O gringo até está mais otimista do que o local com a evolução dos mercados brasileiros. Conferências de grandes bancos nacionais no exterior têm encontrado alguma receptividade, sob o apoio de uma perspectiva de crescimento razoável da economia e dos lucros para os próximos anos, de certo conforto oferecido pelo câmbio nestes níveis depreciados, de valuations convidativos e de uma comparação com outros países emergentes de situação também delicada (no relativo, não estamos tão mal). Não entra muita compra marginal do investidor estrangeiro porque alguns já estão posicionados em Brasil, até com overweight em determinados casos, e porque não há nenhum catalisador mais positivo no horizonte. A conversa fiscal ainda está restrita a mudanças tributárias, sem sinais contundentes de uma agenda de corte de gastos.
Mas será verdade que, necessariamente, vamos piorar antes de melhorar?
Se o leitor acredita na hipótese de expectativas racionais e que há um consenso de que o Brasil caminha para piorar antes de melhorar, o argumento de que os preços dos ativos vão cair está desprovido de lógica interna. Se todos sabem que a coisa vai piorar, a deterioração prospectiva já se encontra nos preços hoje. Se uma ação está 10 e sabe-se que ela vai para 8 daqui alguns meses, o que você faz? Todos deveriam já vender hoje e as cotações correntes já refletiriam o pico do pessimismo (ou algo perto disso).
A sensação que tenho é de que, mais uma vez, incorremos na tentação de confundir ausência de evidência com evidência de ausência. Como não estamos enxergando a saída da crise, concluímos que a saída não existe. É como se desligássemos a luz do nosso quarto e, por não vermos mais a porta, acharmos que estamos presos naquele retângulo para sempre.
O viés de representatividade parece entrar em ação. Como os grandes investidores locais e os formadores de opinião estão machucados, desgastados e cansados da performance dos ativos brasileiros desde 2021, inclusive com muitas gestoras sob o risco de fechar (o que obviamente contamina o ânimo do gestor/empresário, que continua sendo um ser humano), o desalento é geral e atribuímos um peso maior a notícias negativas. Como disse um grande banqueiro, "o mercado está mais pessimista do que deveria.”
Todo mundo quer comprar barato, claro. Mas as coisas costumam ficar baratas por um motivo.

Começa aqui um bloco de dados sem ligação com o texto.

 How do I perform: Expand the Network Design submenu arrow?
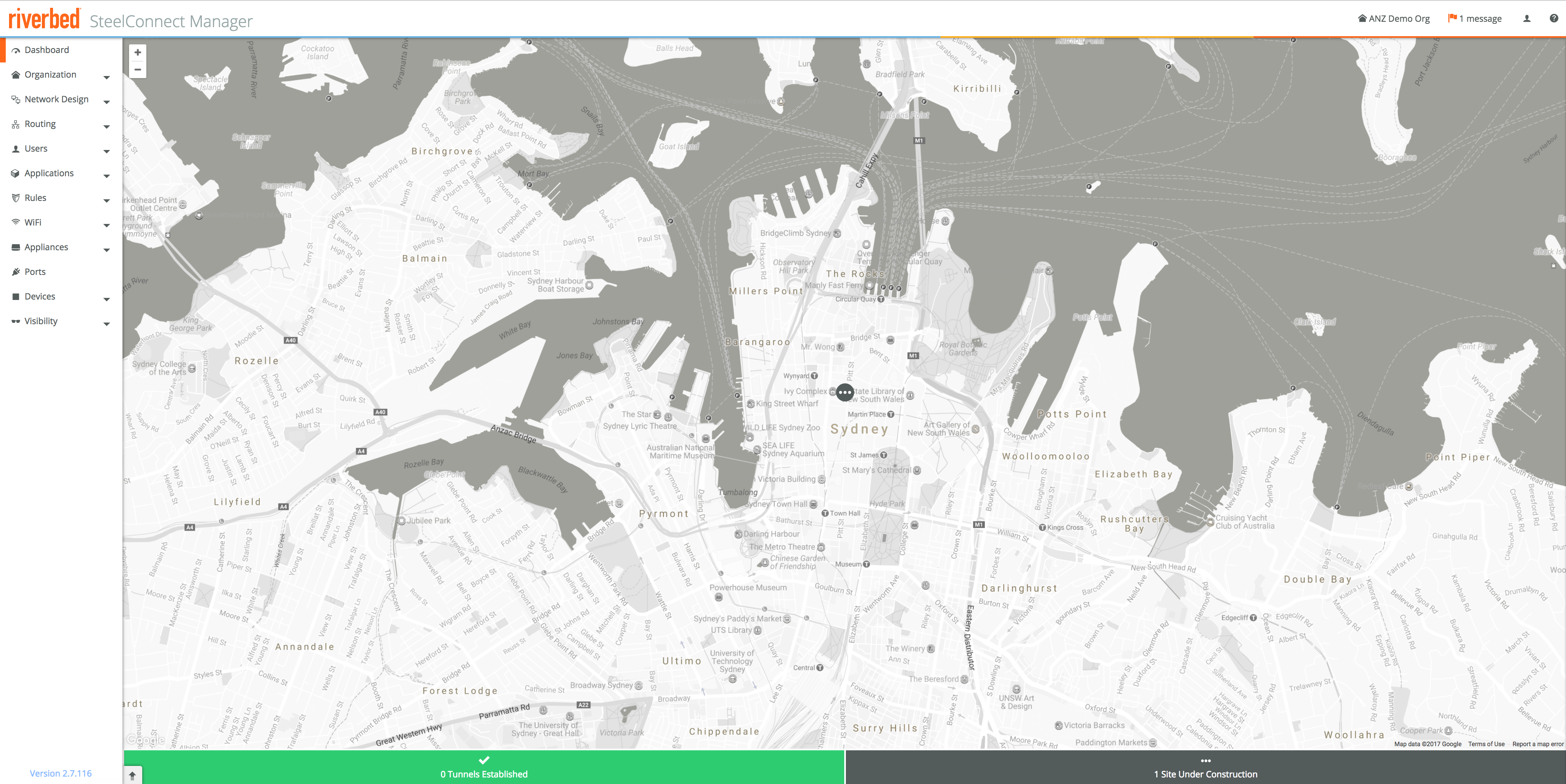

É no ambiente adverso que os ativos ficam muito depreciados e pode-se comprar com muito desconto, historicamente um bom indicador antecedente de grandes multiplicações à frente em horizontes mais dilatados. Fortunas são criadas na compra feita quando ninguém mais queria e, portanto, os preços estavam na bacia das almas. “Compre ao som dos canhões, venda ao som dos violinos”, já virou um clichê. Muito se fala sobre isso. Mas há algo além, que entendo ser bem relevante para o momento.
Os ativos não ficam especialmente baratos quando a situação é ruim. Para ficar verdadeiramente a preço de banana, não deve haver perspectiva de melhora. É quando não se vê o tal trigger, o catalisador da mudança. Se você vê o trigger, mesmo como uma possibilidade, aquilo já vai para o preço imediatamente, mesmo antes da sua concretude. O catalisador pode ser apreçado a partir de um modelo binomial, em que o valor do ativo hoje é dado pela probabilidade de o evento positivo acontecer vezes o preço neste cenário mais a probabilidade de o evento não acontecer vezes o preço neste outro cenário, trazido a valor presente.
Quando enxergarmos o trigger, o preço será outro.